Fig. 8: Summary of sRNA deep sequencing data.
figure 8

Size distribution of sense and antisense siRNAs derived from the dsRNA stem of the hpEIN2[WT] and hpEIN2[G:U] in Col-0 (a, b), nrpd1a-3 and ago4-2 (b) backgrounds is shown. Note that for the G:U hpRNA lines, the bulk of the sense siRNAs have the C to U converted sequence of the sense strand, indicating little or no RDR-synthesized secondary siRNAs.

The gel mobility difference of siRNAs between traditional and G:U hpRNA plants prompted us to investigate if they possess different chemical modifications at the 5′ and 3′ termini. Plant siRNAs are generally methylated at the 3′ terminus7, and in accordance with this, a β-elimination assay indicated that siRNAs from both hpEIN2[WT] and hpEIN2[G:U] were 3′-methylated (Fig. 7c). Dicer-processed sRNAs were assumed to have 5′ monophosphate but in C. elegans many siRNAs are found to possess di- or tri-phosphate which increases gel mobility in denaturing polyacrylamide gels with high acrylamide:bis-acrylamide ratios18. Alkaline phosphatase treatment reduced the gel mobility for both hpRNA[WT] and hpRNA[G:U]-derived siRNAs (Fig. 7d), which migrated at more similar positions than without the phosphatase treatment.
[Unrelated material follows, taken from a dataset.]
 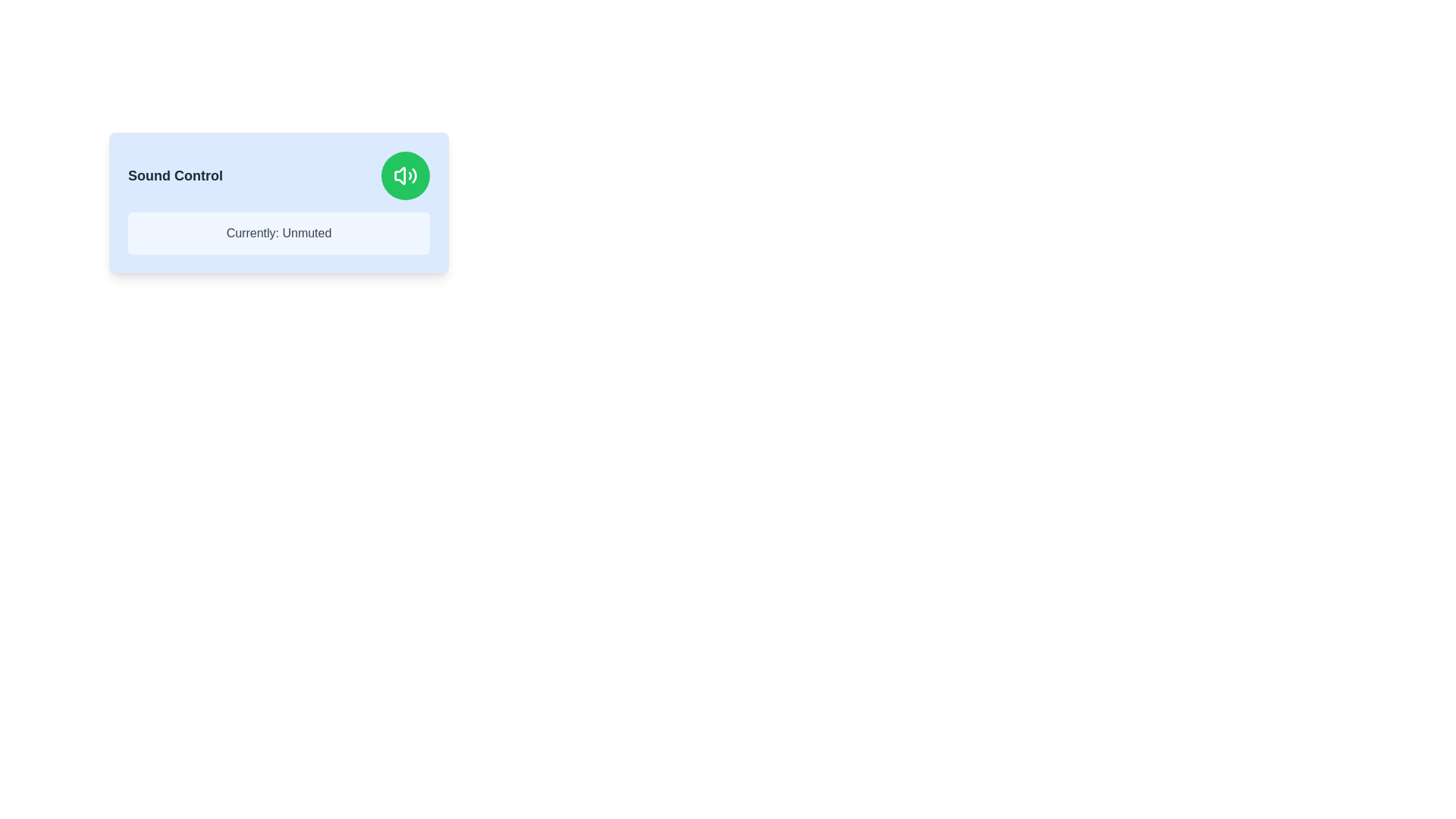 I want to click on the sound control icon located within the circular green button on the right side of the 'Sound Control' card, so click(x=405, y=174).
This raises the possibility that the two siRNA populations may have different 5′ phosphorylation. The siRNA bands of hpEIN2[WT] plants aligned well with the 21 and 24 nt sRNA size markers that were monophosphorylated with radioactive 32P (Fig. 7a), suggesting that these siRNAs are largely monophosphorylated. The G:U hpRNA-derived siRNAs, with faster mobility, could therefore possess 5′ di- or multi-phosphate. This possibility was supported by the northern blot showing that the di- and tri-phophorylated sRNA makers migrated faster than the unphosphorylated or mono-phosphorylated markers, and that the hpEIN2[G:U]-derived 24-nt siRNAs migrated at a closer position to the tri and di-phosphorylated 24 nt sRNA markers (Fig. 7e; Supplementary Fig. 11). Northern blot hybridization detected high amounts of long dsRNA species in the hpEIN2[G:U] lines but not in the hpEIN2[WT] plants (Fig. 7b), suggesting that the two types of hpRNA are processed differently. The Arabidopsis microRNA miR168 showed a smaller gel mobility shift than the trans-acting siRNA tasiR255 after alkaline phosphatase treatment (Fig. 7d), suggesting that plant endogenous sRNAs may also possess variable 5′ phosphorylation.

Discussion

In this study we showed that the traditional hpRNA transgenes are invariably methylated at the IR DNA structure and the adjacent promoter sequences compromising RNAi efficiency. This widespread intrinsic DNA methylation and self-silencing of hpRNA transgenes were not reported before but is nevertheless unsurprising. IR DNA structures have long been reported to attract DNA methylation that can extend short distance to upstream promoters in plants, and the methylated IR locus can induce homology-dependent trans-methylation of single-copy loci in the genome19,20,21. The best-studied IR DNA is the naturally occurring PAI1-PAI4 locus in Arabidopsis ecotype Wassilewskija, which always carries dense DNA methylation independently of its transcriptional activity or RdDM factors22. Evidence exists that supports DNA:DNA pairing in IR-induced methylation, but dsRNA and sRNA signals are also suggested to contribute to the methylation, particularly at the homologous trans-methylated non-IR loci20,23. Our results showed that strong DNA methylation in the hpRNA transgenes was largely retained in the mutants of both the upstream siRNA biogenesis factor Pol IV (nrpd1a-3) and the downstream effector AGO4 (ago4-2) of RdDM, which seems to support a RdDM-independent DNA:DNA pairing model in IR methylation. However, the increased uniformity of RNAi across transgenic populations in the ago4-2 and nrpd1a-3 mutants by the traditional as well as G:U hpRNA transgenes suggest that hpRNA transgenes, like any type of transgenes, are also subject to insertion pattern or position-dependent transcriptional silencing, and that RdDM plays a key role in this type of transgene silencing.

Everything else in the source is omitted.